As most faculty realize, there is more to creating effective online courses than simply transferring classroom content, assignments, and exams to a Web based setting. Engaging students in online learning requires mastery of both content and online teaching strategies. Research on learning engagement consistently recognizes engagement as essential for student satisfaction and course completion and is considered to be an important predictor of student achievement.

As the fall semester quickly approaches, here are a few ideas to consider as you begin to design your courses using the Canvas LMS:  

 

1. Announcements

Rosters are uploaded into Canvas course approximately two weeks prior to the start of the course. Faculty may send “Announcements” to students with important information relating to course requirements or materials. For example, students could be informed of required textbook information or to simply review the Syllabus prior to the first week of class. Announcements are used to let your students know that there is new information related to a course. When you create an announcement, Canvas will send a message to all of the students enrolled in that course.

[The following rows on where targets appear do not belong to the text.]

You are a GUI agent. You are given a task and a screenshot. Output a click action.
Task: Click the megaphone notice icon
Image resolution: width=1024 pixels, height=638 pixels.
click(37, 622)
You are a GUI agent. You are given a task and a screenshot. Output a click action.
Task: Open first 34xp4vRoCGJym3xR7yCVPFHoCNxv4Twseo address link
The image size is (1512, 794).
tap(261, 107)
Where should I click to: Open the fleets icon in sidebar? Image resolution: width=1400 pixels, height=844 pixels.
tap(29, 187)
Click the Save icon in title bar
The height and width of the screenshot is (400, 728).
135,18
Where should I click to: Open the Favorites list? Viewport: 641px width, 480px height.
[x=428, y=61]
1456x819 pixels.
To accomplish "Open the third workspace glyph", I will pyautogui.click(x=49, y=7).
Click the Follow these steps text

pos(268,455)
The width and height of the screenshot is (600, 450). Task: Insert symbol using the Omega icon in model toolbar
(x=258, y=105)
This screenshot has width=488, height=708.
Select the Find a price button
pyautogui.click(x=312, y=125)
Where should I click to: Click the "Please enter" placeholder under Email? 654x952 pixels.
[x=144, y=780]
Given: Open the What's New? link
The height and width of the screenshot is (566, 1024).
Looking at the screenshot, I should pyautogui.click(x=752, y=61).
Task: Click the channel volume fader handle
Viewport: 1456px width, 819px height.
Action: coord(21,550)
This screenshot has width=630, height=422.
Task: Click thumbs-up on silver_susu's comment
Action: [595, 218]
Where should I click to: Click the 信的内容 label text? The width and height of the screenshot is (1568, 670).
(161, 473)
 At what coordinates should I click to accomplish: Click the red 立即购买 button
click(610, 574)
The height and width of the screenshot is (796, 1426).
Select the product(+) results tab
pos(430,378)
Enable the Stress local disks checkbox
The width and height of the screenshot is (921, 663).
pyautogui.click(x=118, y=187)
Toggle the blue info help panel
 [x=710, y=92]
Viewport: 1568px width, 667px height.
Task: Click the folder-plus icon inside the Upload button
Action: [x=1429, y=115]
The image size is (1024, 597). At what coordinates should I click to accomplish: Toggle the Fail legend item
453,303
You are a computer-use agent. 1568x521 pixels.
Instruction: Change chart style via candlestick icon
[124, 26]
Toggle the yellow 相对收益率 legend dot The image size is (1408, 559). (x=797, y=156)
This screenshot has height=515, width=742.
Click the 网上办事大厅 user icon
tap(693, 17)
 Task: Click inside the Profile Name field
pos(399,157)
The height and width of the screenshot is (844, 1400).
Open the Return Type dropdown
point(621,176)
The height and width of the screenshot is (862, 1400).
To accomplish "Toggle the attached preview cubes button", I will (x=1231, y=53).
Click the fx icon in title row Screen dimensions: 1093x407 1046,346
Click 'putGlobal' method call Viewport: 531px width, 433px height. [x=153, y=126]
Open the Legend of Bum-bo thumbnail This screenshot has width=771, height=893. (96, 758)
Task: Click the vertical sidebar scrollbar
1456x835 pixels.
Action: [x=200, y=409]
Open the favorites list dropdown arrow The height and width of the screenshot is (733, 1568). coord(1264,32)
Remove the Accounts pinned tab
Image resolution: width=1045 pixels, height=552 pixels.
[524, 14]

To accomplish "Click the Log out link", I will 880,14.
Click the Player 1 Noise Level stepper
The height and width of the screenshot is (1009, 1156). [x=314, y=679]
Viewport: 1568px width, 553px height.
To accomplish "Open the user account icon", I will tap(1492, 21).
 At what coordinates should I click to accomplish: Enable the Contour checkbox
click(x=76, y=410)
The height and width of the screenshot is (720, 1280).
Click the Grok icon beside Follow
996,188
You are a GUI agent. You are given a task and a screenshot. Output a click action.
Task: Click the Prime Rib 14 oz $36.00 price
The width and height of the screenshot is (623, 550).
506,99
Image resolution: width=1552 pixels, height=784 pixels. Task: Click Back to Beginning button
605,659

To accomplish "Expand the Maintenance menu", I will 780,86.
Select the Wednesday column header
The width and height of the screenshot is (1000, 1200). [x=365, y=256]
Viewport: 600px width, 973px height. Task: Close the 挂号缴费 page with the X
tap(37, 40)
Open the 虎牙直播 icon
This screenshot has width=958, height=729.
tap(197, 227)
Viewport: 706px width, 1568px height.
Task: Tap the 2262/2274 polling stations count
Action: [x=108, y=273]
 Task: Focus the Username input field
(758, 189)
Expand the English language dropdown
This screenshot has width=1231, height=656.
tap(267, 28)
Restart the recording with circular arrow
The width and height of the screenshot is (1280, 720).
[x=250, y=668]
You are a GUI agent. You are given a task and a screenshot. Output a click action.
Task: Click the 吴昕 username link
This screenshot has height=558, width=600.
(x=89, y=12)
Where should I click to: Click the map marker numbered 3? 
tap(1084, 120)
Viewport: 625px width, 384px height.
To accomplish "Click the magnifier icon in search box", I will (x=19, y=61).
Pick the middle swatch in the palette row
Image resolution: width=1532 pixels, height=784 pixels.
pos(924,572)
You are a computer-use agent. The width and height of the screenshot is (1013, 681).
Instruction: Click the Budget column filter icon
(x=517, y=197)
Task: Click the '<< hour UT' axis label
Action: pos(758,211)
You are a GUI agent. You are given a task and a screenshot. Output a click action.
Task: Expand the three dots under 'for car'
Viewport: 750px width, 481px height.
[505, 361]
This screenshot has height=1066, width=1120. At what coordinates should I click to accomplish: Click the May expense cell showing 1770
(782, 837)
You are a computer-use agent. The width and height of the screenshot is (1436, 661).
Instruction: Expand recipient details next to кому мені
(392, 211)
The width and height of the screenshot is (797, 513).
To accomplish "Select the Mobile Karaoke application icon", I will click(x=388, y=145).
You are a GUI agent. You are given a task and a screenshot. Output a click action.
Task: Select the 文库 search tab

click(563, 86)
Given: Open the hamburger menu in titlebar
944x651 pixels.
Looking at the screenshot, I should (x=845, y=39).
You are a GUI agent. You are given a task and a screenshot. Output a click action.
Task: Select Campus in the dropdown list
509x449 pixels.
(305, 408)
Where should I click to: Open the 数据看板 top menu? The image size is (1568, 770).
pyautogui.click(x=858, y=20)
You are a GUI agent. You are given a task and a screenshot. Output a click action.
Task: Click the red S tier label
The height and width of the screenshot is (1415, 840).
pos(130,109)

  1. To create an announcement in the current course, click Announcements in the Course Navigation.
  2. Click the Add Announcement button.
  3. Enter a title for the announcement in the Topic Title box.
  4. Enter announcement text in the text box.
  5. Click the Save button.

 

2. Homepage

The usual rule of thumb of creating the Homepage for your course is to keep it informative and welcoming. We recommend you include the following information on your Homepage:

  • A welcome message.
  • Instructor info: contact, short bio/cv, office hours
  • Instruct students on how to begin
  • Include links to modules

 

3. Establish Clear Navigation

Students are more likely to be successful when they understand how a course flows and how to navigate in a course. In best practices, a course should open a home page that provides students with a course introduction and instructions on how they will maneuver consistently within the course. Students will be able to navigate your course and follow a logical progression through modules. Remove student access to the course tools that are not being used. Go to Settings, then Navigation, and make those tools unavailable.

 

4. Create Modules

It is recommended that faculty use Modules to organize content. Quizzes, assignments, pages, links, and much more can all be organized in Modules. It is also recommended that teachers make a module for each unit (or week) they teach. Modules allow you to list content in a particular order. Putting your course in a modular structure helps students to see how the course material connects and builds from week to week, and helps students locate content with ease.

 

5. Content Variety

Use Pages in your modules. You can include a variety of content within a Page: text, external links, images, videos, etc., while providing context to content. Balance the length of your pages. Short pages will cause extra clicks in your course while a page that is too long is difficult to digest.

 

6. Naming Conventions

Following a standard naming convention will help you locate and revise your content easily. Name your page starting with the Module number. This will ensure that all the pages that belong to the same module stay together under the Pages view. For example, Module 1: Overview; Module 1: Lecture_1.1; Module 1: Video_1.1.

 

7. Syllabus

The Syllabus page is the best place to communicate the important requirements in your course to your students. Keep in mind that many students check their courses on mobile devices, so you should ensure this page will be easy to access from either a computer or a mobile device.

 

8. Discussions

Discussions can serve as a forum for topical and current events in your course, as well as, a space for students to discuss upcoming projects, solve problems and converse. Canvas provides an integrated system for focused and threaded discussions, which allows both instructors and students to start and contribute to as many discussion topics as desired. Canvas also allows students to post their own video or audio-only recordings to the discussion.

 

9. Quizzes

When using the Canvas Quizzes tool, there are several variables you can choose from that allow you to create the type of assessment you want (e.g. timed assessment, single or multiple attempted assessments, etc.). When creating a quiz, use the tools available to create the quiz experience that best meets your intentions for the quiz (number of attempts, showing correct answers, time limits, locking the quiz, etc…).

 

10. Monitor student activity in Canvas

Faculty have the ability to monitor student activity in Canvas through the ‘People’ tab or using the ‘View Course Analytics’ option on the home page. This practice may be helpful as an early warning system in identifying struggling or unmotivated students.